**Record excerpts:**
——————————

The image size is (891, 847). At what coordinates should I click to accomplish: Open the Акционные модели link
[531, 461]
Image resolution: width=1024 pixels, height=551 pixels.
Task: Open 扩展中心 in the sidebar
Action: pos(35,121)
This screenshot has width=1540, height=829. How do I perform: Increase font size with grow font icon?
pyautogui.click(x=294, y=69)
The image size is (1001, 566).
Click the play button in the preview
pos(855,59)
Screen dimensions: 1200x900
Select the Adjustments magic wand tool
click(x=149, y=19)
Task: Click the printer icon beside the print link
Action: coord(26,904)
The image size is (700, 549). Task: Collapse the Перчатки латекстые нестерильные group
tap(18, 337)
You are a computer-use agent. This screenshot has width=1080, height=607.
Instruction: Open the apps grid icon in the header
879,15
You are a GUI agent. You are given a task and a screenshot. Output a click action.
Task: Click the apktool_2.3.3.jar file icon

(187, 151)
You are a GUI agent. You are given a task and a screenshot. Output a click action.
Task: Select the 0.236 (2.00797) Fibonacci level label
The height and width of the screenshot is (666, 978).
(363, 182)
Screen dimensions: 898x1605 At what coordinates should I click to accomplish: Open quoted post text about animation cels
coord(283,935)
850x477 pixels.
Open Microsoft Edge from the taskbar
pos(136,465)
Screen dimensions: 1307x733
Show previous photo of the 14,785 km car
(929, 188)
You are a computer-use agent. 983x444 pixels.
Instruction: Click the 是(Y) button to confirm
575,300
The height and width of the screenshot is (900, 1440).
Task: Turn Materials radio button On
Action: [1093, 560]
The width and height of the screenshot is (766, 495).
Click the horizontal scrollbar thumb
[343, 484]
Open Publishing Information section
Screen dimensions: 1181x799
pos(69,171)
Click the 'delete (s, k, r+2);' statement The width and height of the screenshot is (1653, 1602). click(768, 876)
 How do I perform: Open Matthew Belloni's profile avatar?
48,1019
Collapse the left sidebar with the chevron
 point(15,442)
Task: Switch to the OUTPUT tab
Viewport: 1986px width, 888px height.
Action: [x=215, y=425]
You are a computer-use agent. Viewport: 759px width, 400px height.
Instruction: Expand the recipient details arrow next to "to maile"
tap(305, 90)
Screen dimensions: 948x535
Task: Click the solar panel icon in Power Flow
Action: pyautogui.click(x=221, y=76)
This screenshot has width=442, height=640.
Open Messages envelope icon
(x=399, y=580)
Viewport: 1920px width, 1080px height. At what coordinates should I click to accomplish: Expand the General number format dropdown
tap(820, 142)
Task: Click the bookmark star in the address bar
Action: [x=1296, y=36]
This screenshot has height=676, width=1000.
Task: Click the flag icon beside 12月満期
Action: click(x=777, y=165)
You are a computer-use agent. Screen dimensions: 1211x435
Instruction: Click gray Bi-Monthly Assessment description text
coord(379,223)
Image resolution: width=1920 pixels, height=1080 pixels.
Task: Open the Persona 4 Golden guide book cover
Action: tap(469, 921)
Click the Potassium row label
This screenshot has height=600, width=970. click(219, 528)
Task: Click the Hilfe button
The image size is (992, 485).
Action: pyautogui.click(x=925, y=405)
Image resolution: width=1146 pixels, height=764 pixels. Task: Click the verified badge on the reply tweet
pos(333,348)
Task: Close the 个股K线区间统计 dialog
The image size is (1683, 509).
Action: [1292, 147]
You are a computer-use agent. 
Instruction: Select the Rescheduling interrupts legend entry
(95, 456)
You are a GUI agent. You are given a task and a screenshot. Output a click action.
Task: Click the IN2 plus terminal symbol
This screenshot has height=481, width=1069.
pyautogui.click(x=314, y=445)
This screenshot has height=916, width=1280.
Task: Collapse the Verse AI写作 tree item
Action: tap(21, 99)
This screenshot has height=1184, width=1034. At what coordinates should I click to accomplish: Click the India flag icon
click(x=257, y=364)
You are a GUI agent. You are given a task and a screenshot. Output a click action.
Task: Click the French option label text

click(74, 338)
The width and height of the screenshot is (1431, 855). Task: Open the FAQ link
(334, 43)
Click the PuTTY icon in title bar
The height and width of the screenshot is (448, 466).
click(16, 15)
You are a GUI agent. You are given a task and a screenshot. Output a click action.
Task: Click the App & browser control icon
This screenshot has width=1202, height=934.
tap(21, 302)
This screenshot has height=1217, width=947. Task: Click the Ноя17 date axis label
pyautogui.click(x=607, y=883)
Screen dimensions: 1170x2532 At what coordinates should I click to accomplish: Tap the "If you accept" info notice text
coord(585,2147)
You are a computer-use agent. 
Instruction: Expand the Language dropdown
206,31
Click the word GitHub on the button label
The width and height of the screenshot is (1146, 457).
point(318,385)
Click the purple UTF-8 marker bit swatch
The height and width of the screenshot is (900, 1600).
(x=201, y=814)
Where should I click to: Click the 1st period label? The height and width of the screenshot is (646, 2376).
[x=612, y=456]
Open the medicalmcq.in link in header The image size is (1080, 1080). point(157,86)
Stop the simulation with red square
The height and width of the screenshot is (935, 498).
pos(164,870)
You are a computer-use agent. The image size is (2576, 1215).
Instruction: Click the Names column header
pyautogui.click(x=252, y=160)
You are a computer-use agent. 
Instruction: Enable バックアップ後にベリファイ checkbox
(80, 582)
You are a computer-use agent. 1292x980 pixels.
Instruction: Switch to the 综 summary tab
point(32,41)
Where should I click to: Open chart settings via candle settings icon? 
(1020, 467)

——————————

**Task to complete:** Each line above must be reproduced exactly as it stands.

**Expected answer:**
The image size is (891, 847). At what coordinates should I click to accomplish: Open the Акционные модели link
[531, 461]
Image resolution: width=1024 pixels, height=551 pixels.
Task: Open 扩展中心 in the sidebar
Action: pos(35,121)
This screenshot has width=1540, height=829. How do I perform: Increase font size with grow font icon?
pyautogui.click(x=294, y=69)
The image size is (1001, 566).
Click the play button in the preview
pos(855,59)
Screen dimensions: 1200x900
Select the Adjustments magic wand tool
click(x=149, y=19)
Task: Click the printer icon beside the print link
Action: coord(26,904)
The image size is (700, 549). Task: Collapse the Перчатки латекстые нестерильные group
tap(18, 337)
You are a computer-use agent. This screenshot has width=1080, height=607.
Instruction: Open the apps grid icon in the header
879,15
You are a GUI agent. You are given a task and a screenshot. Output a click action.
Task: Click the apktool_2.3.3.jar file icon

(187, 151)
You are a GUI agent. You are given a task and a screenshot. Output a click action.
Task: Select the 0.236 (2.00797) Fibonacci level label
The height and width of the screenshot is (666, 978).
(363, 182)
Screen dimensions: 898x1605 At what coordinates should I click to accomplish: Open quoted post text about animation cels
coord(283,935)
850x477 pixels.
Open Microsoft Edge from the taskbar
pos(136,465)
Screen dimensions: 1307x733
Show previous photo of the 14,785 km car
(929, 188)
You are a computer-use agent. 983x444 pixels.
Instruction: Click the 是(Y) button to confirm
575,300
The height and width of the screenshot is (900, 1440).
Task: Turn Materials radio button On
Action: [1093, 560]
The width and height of the screenshot is (766, 495).
Click the horizontal scrollbar thumb
[343, 484]
Open Publishing Information section
Screen dimensions: 1181x799
pos(69,171)
Click the 'delete (s, k, r+2);' statement The width and height of the screenshot is (1653, 1602). click(768, 876)
 How do I perform: Open Matthew Belloni's profile avatar?
48,1019
Collapse the left sidebar with the chevron
 point(15,442)
Task: Switch to the OUTPUT tab
Viewport: 1986px width, 888px height.
Action: [x=215, y=425]
You are a computer-use agent. Viewport: 759px width, 400px height.
Instruction: Expand the recipient details arrow next to "to maile"
tap(305, 90)
Screen dimensions: 948x535
Task: Click the solar panel icon in Power Flow
Action: pyautogui.click(x=221, y=76)
This screenshot has width=442, height=640.
Open Messages envelope icon
(x=399, y=580)
Viewport: 1920px width, 1080px height. At what coordinates should I click to accomplish: Expand the General number format dropdown
tap(820, 142)
Task: Click the bookmark star in the address bar
Action: [x=1296, y=36]
This screenshot has height=676, width=1000.
Task: Click the flag icon beside 12月満期
Action: click(x=777, y=165)
You are a computer-use agent. Screen dimensions: 1211x435
Instruction: Click gray Bi-Monthly Assessment description text
coord(379,223)
Image resolution: width=1920 pixels, height=1080 pixels.
Task: Open the Persona 4 Golden guide book cover
Action: tap(469, 921)
Click the Potassium row label
This screenshot has height=600, width=970. click(219, 528)
Task: Click the Hilfe button
The image size is (992, 485).
Action: pyautogui.click(x=925, y=405)
Image resolution: width=1146 pixels, height=764 pixels. Task: Click the verified badge on the reply tweet
pos(333,348)
Task: Close the 个股K线区间统计 dialog
The image size is (1683, 509).
Action: [1292, 147]
You are a computer-use agent. 
Instruction: Select the Rescheduling interrupts legend entry
(95, 456)
You are a GUI agent. You are given a task and a screenshot. Output a click action.
Task: Click the IN2 plus terminal symbol
This screenshot has height=481, width=1069.
pyautogui.click(x=314, y=445)
This screenshot has height=916, width=1280.
Task: Collapse the Verse AI写作 tree item
Action: tap(21, 99)
This screenshot has height=1184, width=1034. At what coordinates should I click to accomplish: Click the India flag icon
click(x=257, y=364)
You are a GUI agent. You are given a task and a screenshot. Output a click action.
Task: Click the French option label text

click(74, 338)
The width and height of the screenshot is (1431, 855). Task: Open the FAQ link
(334, 43)
Click the PuTTY icon in title bar
The height and width of the screenshot is (448, 466).
click(16, 15)
You are a GUI agent. You are given a task and a screenshot. Output a click action.
Task: Click the App & browser control icon
This screenshot has width=1202, height=934.
tap(21, 302)
This screenshot has height=1217, width=947. Task: Click the Ноя17 date axis label
pyautogui.click(x=607, y=883)
Screen dimensions: 1170x2532 At what coordinates should I click to accomplish: Tap the "If you accept" info notice text
coord(585,2147)
You are a computer-use agent. 
Instruction: Expand the Language dropdown
206,31
Click the word GitHub on the button label
The width and height of the screenshot is (1146, 457).
point(318,385)
Click the purple UTF-8 marker bit swatch
The height and width of the screenshot is (900, 1600).
(x=201, y=814)
Where should I click to: Click the 1st period label? The height and width of the screenshot is (646, 2376).
[x=612, y=456]
Open the medicalmcq.in link in header The image size is (1080, 1080). point(157,86)
Stop the simulation with red square
The height and width of the screenshot is (935, 498).
pos(164,870)
You are a computer-use agent. The image size is (2576, 1215).
Instruction: Click the Names column header
pyautogui.click(x=252, y=160)
You are a computer-use agent. 
Instruction: Enable バックアップ後にベリファイ checkbox
(80, 582)
You are a computer-use agent. 1292x980 pixels.
Instruction: Switch to the 综 summary tab
point(32,41)
Where should I click to: Open chart settings via candle settings icon? 
(1020, 467)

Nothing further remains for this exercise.